## PASSAGE PROVIDED

--- start ---

In fact, if you're plain, they may consider they have more of a chance with you and that you'd be so grateful to have them pay you any attention at all.

How do we know the advantages outweigh the disadvantages?

Well, as someone said above, it's impossible to do a scientific test, because nobody is ugly one day and beautiful the next. But as I also said above, millions of people try - often very hard - to be beautiful, but nobody does the reverse.

OnlyTheLangOfTheTitberg · 06/09/2021 12:51

But quite often men would think it was ok to grab or touch me in public, and I was sexually abused by men who would have left me alone if I was ugly.

I am, and have always been, an absolute minger but I’ve been sexually assaulted and harassed in public by strange men several times. It has nothing to do with looks and everything to do with male entitlement and opportunity.

Somethingsnappy · 06/09/2021 17:55

@Thenose

I was beautiful, but am not anymore.

As a child, adults seemed to conflate beauty with 'goodness', and frequently favour and praise me for qualities not wholly related to appearance. I was always considered honest, well-behaved, clever and kind. While I was all of these things, so were lots of my less beautiful peers, who weren't frequently gushed over in the same way. I think it had the effect of making me warmer and more complimentary to others, which increased my attractiveness and sustained/increased the warmth and praise I received. I'm sure this cycle is pretty common and that, sadly, the opposite is also true.

I received a lot of attention from men and was approached frequently wherever I went. I mostly enjoyed it but, as a teen and young adult, a number of close friends stopped seeing me because their boyfriends paid me too much attention, which was hard.

Everybody in the street stared, which made me distractingly self-conscious, so it was quite a relief, several years ago, to notice that I'd become invisible (until I opened my mouth).

--- end ---

## INFORMATION SUPPLIED
--- start ---

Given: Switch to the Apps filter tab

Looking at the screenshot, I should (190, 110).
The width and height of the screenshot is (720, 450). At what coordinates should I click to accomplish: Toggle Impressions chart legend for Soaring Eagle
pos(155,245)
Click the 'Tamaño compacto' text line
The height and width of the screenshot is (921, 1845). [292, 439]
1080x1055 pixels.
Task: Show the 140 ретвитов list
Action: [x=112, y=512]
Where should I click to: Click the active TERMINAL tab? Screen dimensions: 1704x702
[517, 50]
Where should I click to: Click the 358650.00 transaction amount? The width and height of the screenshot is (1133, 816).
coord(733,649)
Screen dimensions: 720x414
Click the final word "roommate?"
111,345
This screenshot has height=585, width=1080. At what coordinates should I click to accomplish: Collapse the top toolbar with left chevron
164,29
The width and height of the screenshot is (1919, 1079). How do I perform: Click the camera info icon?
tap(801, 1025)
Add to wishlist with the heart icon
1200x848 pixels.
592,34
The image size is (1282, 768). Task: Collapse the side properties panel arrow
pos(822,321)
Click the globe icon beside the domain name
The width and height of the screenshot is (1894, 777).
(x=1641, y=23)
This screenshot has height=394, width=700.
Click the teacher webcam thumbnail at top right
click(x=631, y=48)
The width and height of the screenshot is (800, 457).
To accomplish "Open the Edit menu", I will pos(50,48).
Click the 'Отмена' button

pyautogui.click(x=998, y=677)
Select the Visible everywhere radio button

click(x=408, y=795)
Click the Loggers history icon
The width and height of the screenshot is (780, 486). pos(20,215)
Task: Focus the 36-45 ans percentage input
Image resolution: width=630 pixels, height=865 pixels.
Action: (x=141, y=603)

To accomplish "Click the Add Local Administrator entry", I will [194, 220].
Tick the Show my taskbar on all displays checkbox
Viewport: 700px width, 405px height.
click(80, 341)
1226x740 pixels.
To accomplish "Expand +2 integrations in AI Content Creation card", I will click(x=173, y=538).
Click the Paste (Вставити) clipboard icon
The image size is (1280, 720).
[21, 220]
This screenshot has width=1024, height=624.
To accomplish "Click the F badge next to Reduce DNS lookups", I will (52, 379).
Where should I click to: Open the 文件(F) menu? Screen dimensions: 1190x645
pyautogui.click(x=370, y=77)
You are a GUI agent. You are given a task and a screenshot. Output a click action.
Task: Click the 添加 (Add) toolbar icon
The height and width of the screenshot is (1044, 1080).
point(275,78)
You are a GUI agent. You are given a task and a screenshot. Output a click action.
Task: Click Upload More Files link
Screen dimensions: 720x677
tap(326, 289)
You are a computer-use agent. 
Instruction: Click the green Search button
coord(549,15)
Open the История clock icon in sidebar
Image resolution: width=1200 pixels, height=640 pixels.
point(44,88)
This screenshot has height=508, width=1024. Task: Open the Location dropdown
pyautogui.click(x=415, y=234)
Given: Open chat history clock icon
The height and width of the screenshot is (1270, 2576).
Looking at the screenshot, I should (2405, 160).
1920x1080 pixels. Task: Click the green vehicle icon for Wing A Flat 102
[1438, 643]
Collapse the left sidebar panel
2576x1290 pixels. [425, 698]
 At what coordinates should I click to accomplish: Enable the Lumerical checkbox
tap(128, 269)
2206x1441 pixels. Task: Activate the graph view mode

--- end ---

## PROBLEMS TO WORK ON
#1 In the passage on beauty, rewrite the paragraph beginning "As a child, adults seemed to conflate" as a short bulleted list that keeps its main facts.
#2 For each statement, answer yes or no according to the passage on beauty, and quote the words that decide it.
(a) The passage says a scientific test of whether looks bring more advantages than disadvantages is possible.
(b) The writer who calls themselves "an absolute minger" says being harassed in public has nothing to do with looks.
(c) The writer who was once beautiful says people in the street still stare.
#3 According to the passage on beauty, what did a number of the writer's close friends do because their boyfriends paid the writer too much attention?

## SOLVED TASKS
#1
- As a child, the writer was linked by adults with "goodness" and often praised for qualities not wholly tied to looks: honesty, good behavior, cleverness and kindness.
- Many less beautiful peers had the same qualities but weren't gushed over in the same way.
- The praise made the writer warmer and more complimentary to others, which increased their attractiveness and kept the warmth and praise coming.
- The writer believes this cycle is common and that the opposite is also true.

#2
(a) No: "it's impossible to do a scientific test, because nobody is ugly one day and beautiful the next."
(b) Yes: "It has nothing to do with looks and everything to do with male entitlement and opportunity."
(c) No: "it was quite a relief, several years ago, to notice that I'd become invisible (until I opened my mouth)."

#3 They stopped seeing the writer.